Soyons pragmatiques. Observons les évolutions et les résultats des mois à venir. Mais il est évident que si aucun progrès n’était réalisé, il faudrait réfléchir à un saut institutionnel dans l’UEM afin de permettre une certaine mutualisation des politiques et une gouvernance plus efficace.


On vous laisse encore un peu de temps pour bouger avant de proposer des trucs vraiment mahousse.






Mais il apparait déjà que la conciliation entre plus de stabilité financière et plus de croissance passe par la valeur ajoutée qui pourrait apporter l’action proprement européenne, notamment grâce au soutien de l’investissement et de l’innovation, c’est-à-dire la préparation d’un futur plus favorable à l’emploi, à la compétitivité et à la sauvegarde du welfare state.


Le budget riquiqui qui tient dans un placard, ça va plus être possible. L’Europe doit devenir un échelon fédéral réel.






Nos concitoyens et nos responsables sont-ils bien convaincus que face à la grande mutation que nous imposent la mondialisation et la poussée des pays émergeants, le choix pour l’Europe est entre la survie et le déclin ? Comme on dit tout simplement : l’union fait la force


« Responsables », c’était pour toi Merkel, au cas où t’aurais pas compris…






la politique de cohésion économique et sociale rencontre de plus en plus de réticences chez les pays qui contribuent plus au budget européen qu’ils n’en reçoivent.
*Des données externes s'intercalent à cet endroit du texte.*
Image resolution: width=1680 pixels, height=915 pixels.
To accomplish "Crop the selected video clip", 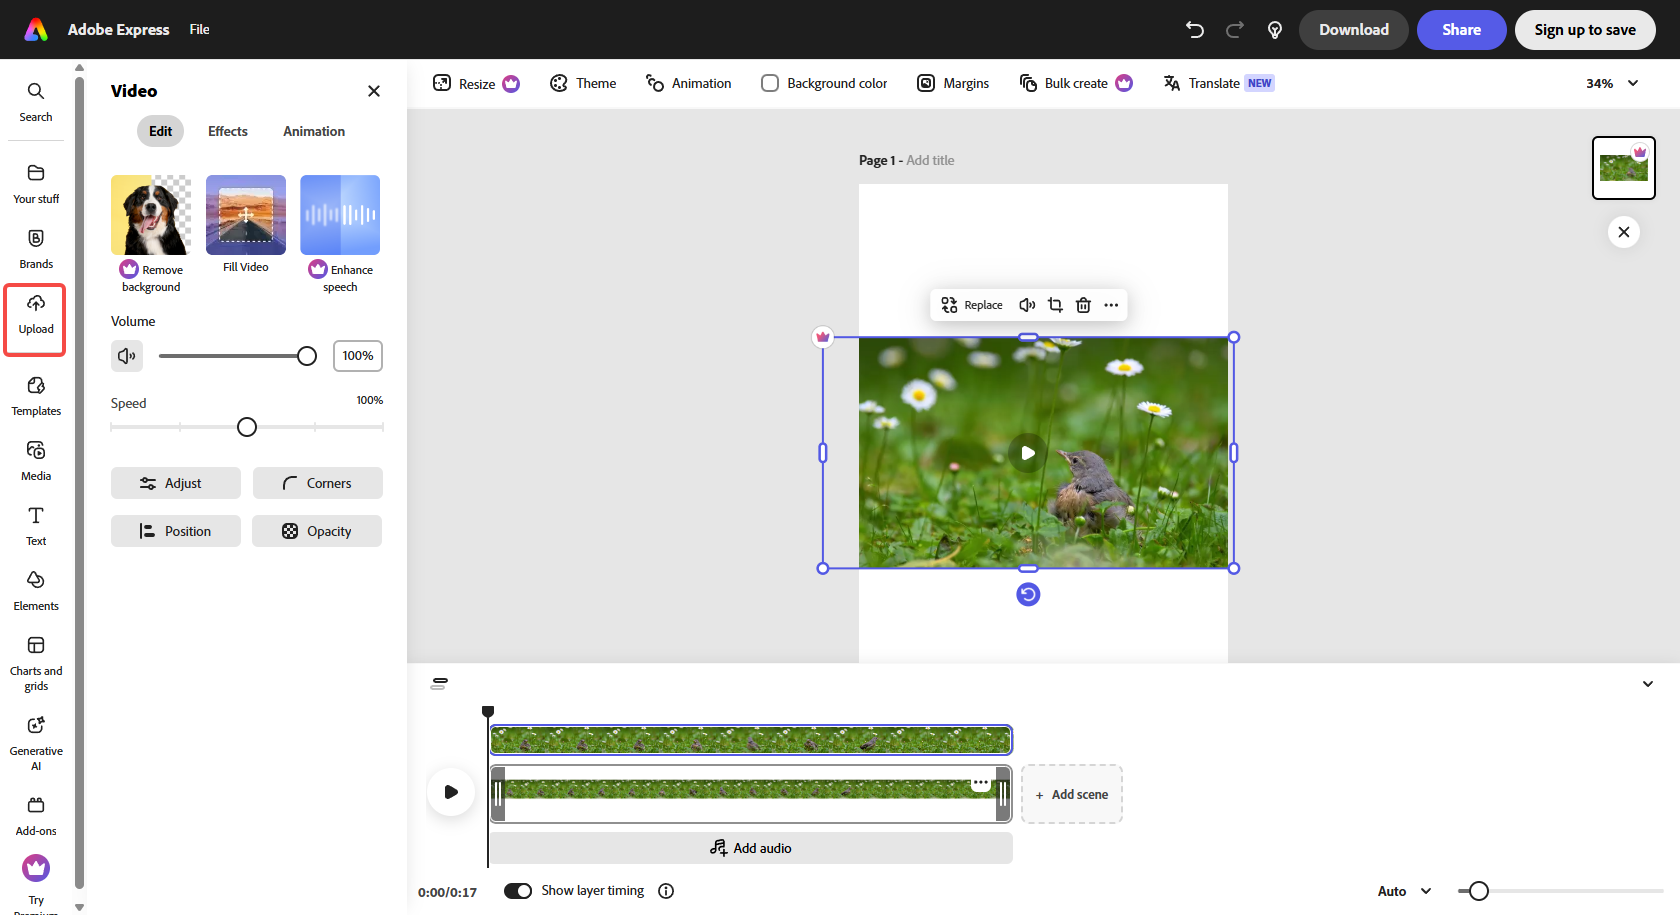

Ils n’évaluent plus, à leur juste mesure, les retombées positives pour leur propre économie nationale, sous forme d’exportations et d’investissements directs. Au surplus, l’affaiblissement voulu de la méthode communautaire fait que la cohésion économique et sociales se résume à des chèques donnés à certains pays, sans que progresse la coopération entre régions.

L’Allemagne ne veut plus payer parce qu’elle ne regarde plus que les talons de ses chèques.





Mais l’idéal de l’Union ne peut se réaliser sans davantage de coopération entres les politiques macro-économiques, entre les systèmes financiers et bancaires, entre les entreprises et les syndicats. Elle justifie le dialogue social que j’ai lancé au niveau européen dès 1985, mais qui stagne ces dernières années. Or, ce n’est pas aux amis allemands que je dois rapporter que l’économie sociale de marché ne peut prospérer sans le dialogue social et le dynamisme de la société civile.